Viewing the record as a whole, the City concludes that the grievance must be denied.

The Union's Reply Brief

The Union argues initially that the August 4, 1997 memo attached to the City's brief cannot be considered evidence, particularly evidence "to make an argument on timeliness." Noting that admission of the document would violate arbitral authority as well as fundamental concepts of due process, the Union concludes "(t)his memo should not be allowed into evidence."

The Union contends Section 6.03 cannot be applied to the grievance as the City asserts. The City ordered the Grievant off of a regular shift. It did not deny or limit his overtime. Beyond this, the contention that the grievance turns on a safety issue "cannot be sustained." That the City orders officers to work beyond a "shift and one-half" on "a regular non-emergency basis" rebuts this assertion. A review of the evidence fails to demonstrate any "legitimate safety concern" on the City's part. In any event, the language of Section 6.03 authorizes the City to act on safety concerns on a case-by-case basis, not on the general basis asserted here.

The Union contends that it has consistently argued that all officers can work a "shift and one-half," thus making a fifteen-hour shift possible for K-9 officers. Even if this argument is not apparent in the initial grievance, the Union asserts it is stated clearly at the Step 3 grievance filing made to the Personnel Committee. Nor can the City credibly contend that the Union waived its contention that K-9 officers can work beyond the 12.75-hour limit. Its failure to assert the waiver until its initial brief dooms this line of City argument.

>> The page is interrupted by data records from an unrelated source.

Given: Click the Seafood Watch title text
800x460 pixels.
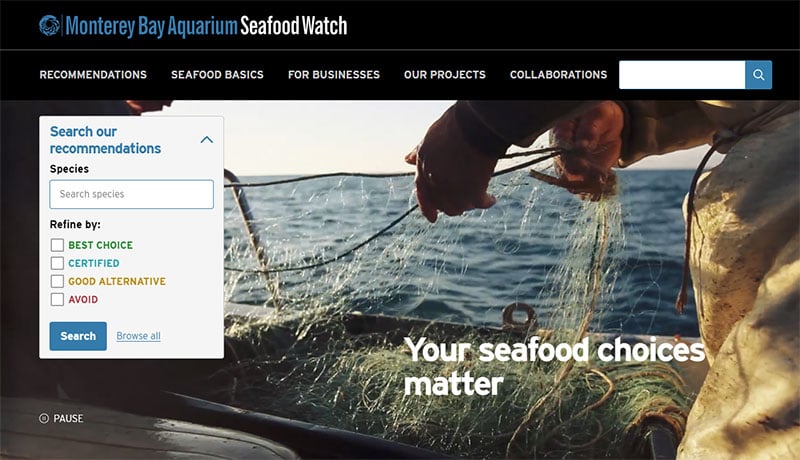Looking at the screenshot, I should coord(293,26).
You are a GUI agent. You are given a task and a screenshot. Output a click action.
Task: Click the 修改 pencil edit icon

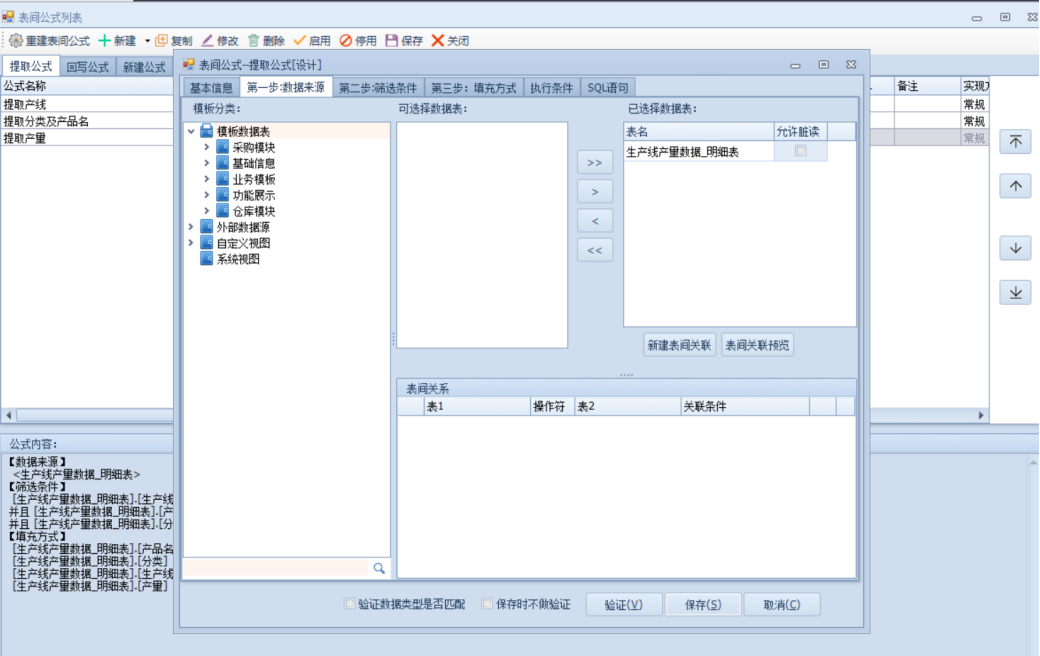click(207, 41)
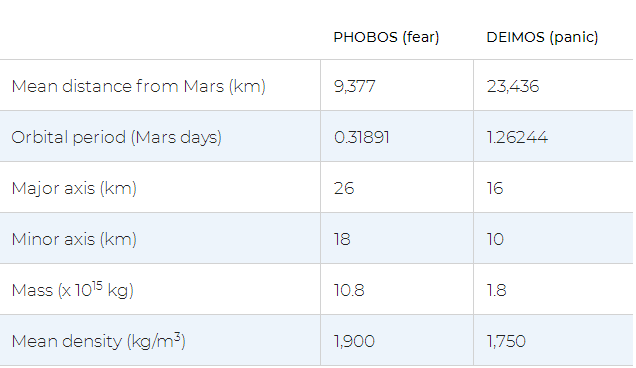Click the DEIMOS (panic) column header
This screenshot has height=368, width=636.
coord(542,37)
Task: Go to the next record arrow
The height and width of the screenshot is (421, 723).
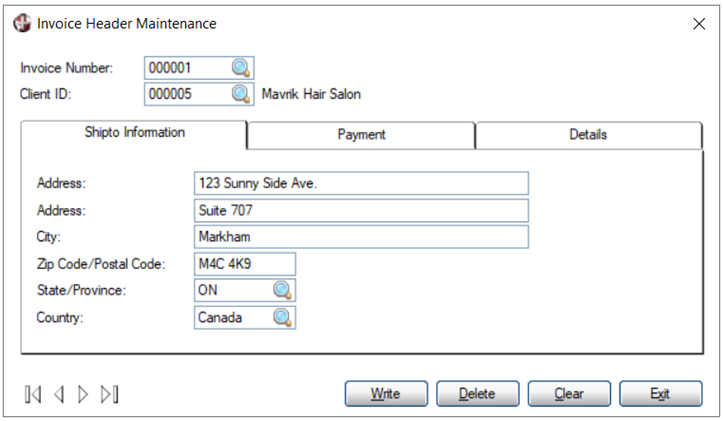Action: coord(84,394)
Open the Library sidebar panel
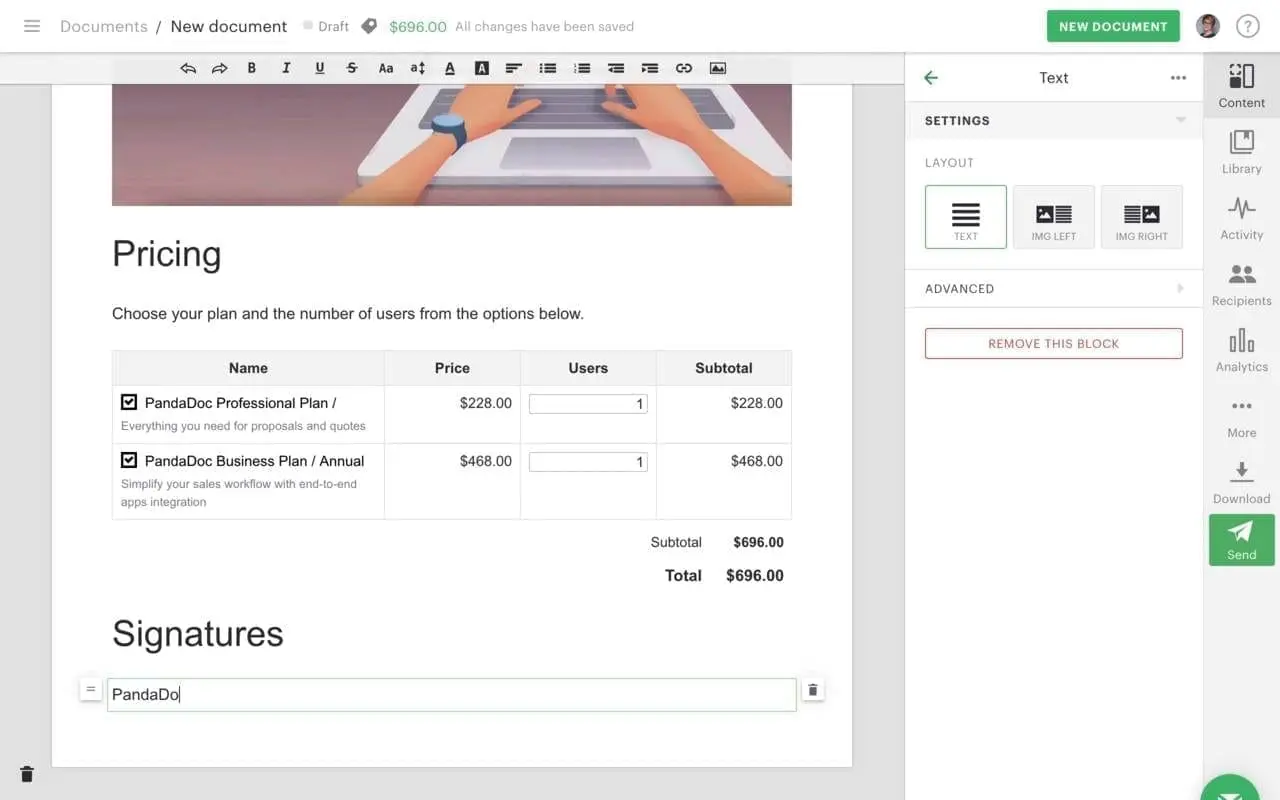Screen dimensions: 1280x800 (x=1241, y=151)
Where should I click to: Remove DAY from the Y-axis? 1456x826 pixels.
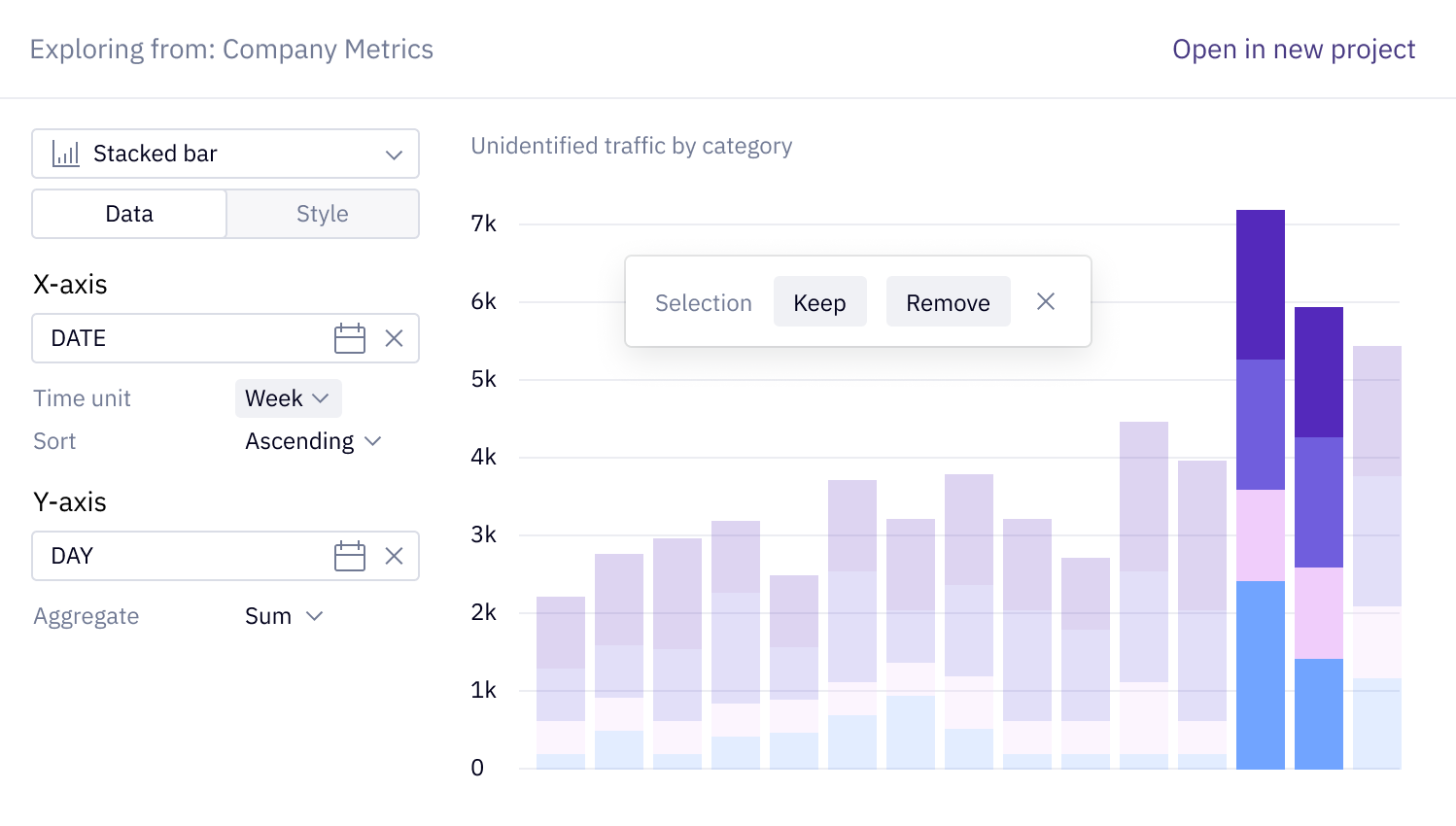coord(395,556)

Clear contract language makes it evident that the 12.75-hour limit does not apply to K-9 officers. Nor can vacation, holiday or personal day practice obscure this issue, since an officer takes "the entire day off, not just 8.5 hours."

City attempts to brand the grievance untimely must be rejected. That line of argument is itself untimely, since not brought until the City's initial brief. Beyond this, the argument rests on a memo not introduced into evidence. Even if the memo could be treated as evidence, the record fails to show when it was distributed or whether the document is what it purports to be. Even if it is taken to be what it purports to be, the grievance timelines date not from the memo, but from the date the City ordered the Grievant off of his regular shift.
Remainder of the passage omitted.